- _WRITTEN PROBLEM_: Retype every line of the entries below, keeping each character unchanged.

- _RECORDS SHOWN_:
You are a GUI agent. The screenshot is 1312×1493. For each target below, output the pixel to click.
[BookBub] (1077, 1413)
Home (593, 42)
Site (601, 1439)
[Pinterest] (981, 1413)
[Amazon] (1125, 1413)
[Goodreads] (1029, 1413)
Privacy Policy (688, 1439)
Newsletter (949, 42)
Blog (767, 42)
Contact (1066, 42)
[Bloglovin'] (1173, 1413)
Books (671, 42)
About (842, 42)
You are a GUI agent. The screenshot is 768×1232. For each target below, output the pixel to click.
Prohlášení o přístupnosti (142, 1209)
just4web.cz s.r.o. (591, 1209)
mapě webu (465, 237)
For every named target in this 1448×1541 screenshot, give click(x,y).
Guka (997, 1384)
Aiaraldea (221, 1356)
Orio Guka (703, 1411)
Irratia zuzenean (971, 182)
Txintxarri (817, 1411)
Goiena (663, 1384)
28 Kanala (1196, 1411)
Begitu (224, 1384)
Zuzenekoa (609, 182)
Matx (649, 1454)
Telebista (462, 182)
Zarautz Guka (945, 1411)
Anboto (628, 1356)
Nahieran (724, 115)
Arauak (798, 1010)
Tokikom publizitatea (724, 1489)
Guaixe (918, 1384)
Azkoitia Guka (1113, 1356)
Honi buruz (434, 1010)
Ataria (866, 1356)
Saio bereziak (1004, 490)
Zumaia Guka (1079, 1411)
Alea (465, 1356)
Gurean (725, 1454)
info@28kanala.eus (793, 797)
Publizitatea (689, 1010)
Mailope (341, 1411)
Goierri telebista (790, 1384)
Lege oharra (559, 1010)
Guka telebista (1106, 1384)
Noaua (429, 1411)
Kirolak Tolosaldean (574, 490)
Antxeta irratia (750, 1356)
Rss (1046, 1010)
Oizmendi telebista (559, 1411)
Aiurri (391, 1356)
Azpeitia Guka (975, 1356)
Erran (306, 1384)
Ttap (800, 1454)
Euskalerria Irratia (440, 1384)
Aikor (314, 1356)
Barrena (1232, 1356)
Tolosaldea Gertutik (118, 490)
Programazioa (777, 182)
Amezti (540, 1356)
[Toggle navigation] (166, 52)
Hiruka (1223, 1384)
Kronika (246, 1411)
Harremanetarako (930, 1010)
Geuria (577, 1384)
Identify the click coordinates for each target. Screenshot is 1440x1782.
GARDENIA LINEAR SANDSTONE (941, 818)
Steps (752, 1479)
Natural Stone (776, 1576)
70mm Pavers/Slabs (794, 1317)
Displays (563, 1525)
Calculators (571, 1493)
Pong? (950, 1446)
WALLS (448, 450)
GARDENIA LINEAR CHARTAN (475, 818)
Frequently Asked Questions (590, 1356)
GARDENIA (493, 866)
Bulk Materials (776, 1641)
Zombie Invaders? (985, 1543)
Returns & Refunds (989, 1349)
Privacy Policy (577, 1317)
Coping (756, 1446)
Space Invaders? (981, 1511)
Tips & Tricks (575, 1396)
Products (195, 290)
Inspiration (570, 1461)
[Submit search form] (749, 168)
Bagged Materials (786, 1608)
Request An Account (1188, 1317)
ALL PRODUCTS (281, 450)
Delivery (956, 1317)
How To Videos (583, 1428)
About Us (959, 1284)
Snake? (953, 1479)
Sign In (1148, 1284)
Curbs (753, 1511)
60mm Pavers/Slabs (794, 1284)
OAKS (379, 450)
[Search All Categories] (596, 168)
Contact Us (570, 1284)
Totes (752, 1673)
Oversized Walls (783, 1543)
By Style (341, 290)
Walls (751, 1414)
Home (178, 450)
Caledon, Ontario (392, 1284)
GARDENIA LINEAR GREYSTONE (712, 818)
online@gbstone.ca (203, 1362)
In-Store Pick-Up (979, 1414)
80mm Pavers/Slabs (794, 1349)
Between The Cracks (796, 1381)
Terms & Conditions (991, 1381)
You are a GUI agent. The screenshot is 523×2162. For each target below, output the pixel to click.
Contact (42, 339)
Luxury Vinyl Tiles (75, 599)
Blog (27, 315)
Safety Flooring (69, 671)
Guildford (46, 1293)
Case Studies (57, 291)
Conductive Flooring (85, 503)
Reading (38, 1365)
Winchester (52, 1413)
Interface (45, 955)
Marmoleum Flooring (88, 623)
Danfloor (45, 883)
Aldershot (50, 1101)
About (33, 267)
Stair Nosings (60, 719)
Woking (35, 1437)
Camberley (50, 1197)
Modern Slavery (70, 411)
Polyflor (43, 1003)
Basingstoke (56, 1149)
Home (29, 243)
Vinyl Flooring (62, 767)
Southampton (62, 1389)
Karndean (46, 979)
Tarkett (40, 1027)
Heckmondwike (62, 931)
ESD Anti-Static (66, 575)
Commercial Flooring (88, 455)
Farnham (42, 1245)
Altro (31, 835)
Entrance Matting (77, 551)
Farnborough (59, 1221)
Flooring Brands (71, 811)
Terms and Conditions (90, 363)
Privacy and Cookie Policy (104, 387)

- _REPLY_:
You are a GUI agent. The screenshot is 1312×1493. For each target below, output the pixel to click.
[BookBub] (1077, 1413)
Home (593, 42)
Site (601, 1439)
[Pinterest] (981, 1413)
[Amazon] (1125, 1413)
[Goodreads] (1029, 1413)
Privacy Policy (688, 1439)
Newsletter (949, 42)
Blog (767, 42)
Contact (1066, 42)
[Bloglovin'] (1173, 1413)
Books (671, 42)
About (842, 42)
You are a GUI agent. The screenshot is 768×1232. For each target below, output the pixel to click.
Prohlášení o přístupnosti (142, 1209)
just4web.cz s.r.o. (591, 1209)
mapě webu (465, 237)
For every named target in this 1448×1541 screenshot, give click(x,y).
Guka (997, 1384)
Aiaraldea (221, 1356)
Orio Guka (703, 1411)
Irratia zuzenean (971, 182)
Txintxarri (817, 1411)
Goiena (663, 1384)
28 Kanala (1196, 1411)
Begitu (224, 1384)
Zuzenekoa (609, 182)
Matx (649, 1454)
Telebista (462, 182)
Zarautz Guka (945, 1411)
Anboto (628, 1356)
Nahieran (724, 115)
Arauak (798, 1010)
Tokikom publizitatea (724, 1489)
Guaixe (918, 1384)
Azkoitia Guka (1113, 1356)
Honi buruz (434, 1010)
Ataria (866, 1356)
Saio bereziak (1004, 490)
Zumaia Guka (1079, 1411)
Alea (465, 1356)
Gurean (725, 1454)
info@28kanala.eus (793, 797)
Publizitatea (689, 1010)
Mailope (341, 1411)
Goierri telebista (790, 1384)
Lege oharra (559, 1010)
Guka telebista (1106, 1384)
Noaua (429, 1411)
Kirolak Tolosaldean (574, 490)
Antxeta irratia (750, 1356)
Rss (1046, 1010)
Oizmendi telebista (559, 1411)
Aiurri (391, 1356)
Azpeitia Guka (975, 1356)
Erran (306, 1384)
Ttap (800, 1454)
Euskalerria Irratia (440, 1384)
Aikor (314, 1356)
Barrena (1232, 1356)
Tolosaldea Gertutik (118, 490)
Programazioa (777, 182)
Amezti (540, 1356)
[Toggle navigation] (166, 52)
Hiruka (1223, 1384)
Kronika (246, 1411)
Harremanetarako (930, 1010)
Geuria (577, 1384)
Identify the click coordinates for each target. Screenshot is 1440x1782.
GARDENIA LINEAR SANDSTONE (941, 818)
Steps (752, 1479)
Natural Stone (776, 1576)
70mm Pavers/Slabs (794, 1317)
Displays (563, 1525)
Calculators (571, 1493)
Pong? (950, 1446)
WALLS (448, 450)
GARDENIA LINEAR CHARTAN (475, 818)
Frequently Asked Questions (590, 1356)
GARDENIA (493, 866)
Bulk Materials (776, 1641)
Zombie Invaders? (985, 1543)
Returns & Refunds (989, 1349)
Privacy Policy (577, 1317)
Coping (756, 1446)
Space Invaders? (981, 1511)
Tips & Tricks (575, 1396)
Products (195, 290)
Inspiration (570, 1461)
[Submit search form] (749, 168)
Bagged Materials (786, 1608)
Request An Account (1188, 1317)
ALL PRODUCTS (281, 450)
Delivery (956, 1317)
How To Videos (583, 1428)
About Us (959, 1284)
Snake? (953, 1479)
Sign In (1148, 1284)
Curbs (753, 1511)
60mm Pavers/Slabs (794, 1284)
OAKS (379, 450)
[Search All Categories] (596, 168)
Contact Us (570, 1284)
Totes (752, 1673)
Oversized Walls (783, 1543)
By Style (341, 290)
Walls (751, 1414)
Home (178, 450)
Caledon, Ontario (392, 1284)
GARDENIA LINEAR GREYSTONE (712, 818)
online@gbstone.ca (203, 1362)
In-Store Pick-Up (979, 1414)
80mm Pavers/Slabs (794, 1349)
Between The Cracks (796, 1381)
Terms & Conditions (991, 1381)
You are a GUI agent. The screenshot is 523×2162. For each target below, output the pixel to click.
Contact (42, 339)
Luxury Vinyl Tiles (75, 599)
Blog (27, 315)
Safety Flooring (69, 671)
Guildford (46, 1293)
Case Studies (57, 291)
Conductive Flooring (85, 503)
Reading (38, 1365)
Winchester (52, 1413)
Interface (45, 955)
Marmoleum Flooring (88, 623)
Danfloor (45, 883)
Aldershot (50, 1101)
About (33, 267)
Stair Nosings (60, 719)
Woking (35, 1437)
Camberley (50, 1197)
Modern Slavery (70, 411)
Polyflor (43, 1003)
Basingstoke (56, 1149)
Home (29, 243)
Vinyl Flooring (62, 767)
Southampton (62, 1389)
Karndean (46, 979)
Tarkett (40, 1027)
Heckmondwike (62, 931)
ESD Anti-Static (66, 575)
Commercial Flooring (88, 455)
Farnham (42, 1245)
Altro (31, 835)
Entrance Matting (77, 551)
Farnborough (59, 1221)
Flooring Brands (71, 811)
Terms and Conditions (90, 363)
Privacy and Cookie Policy (104, 387)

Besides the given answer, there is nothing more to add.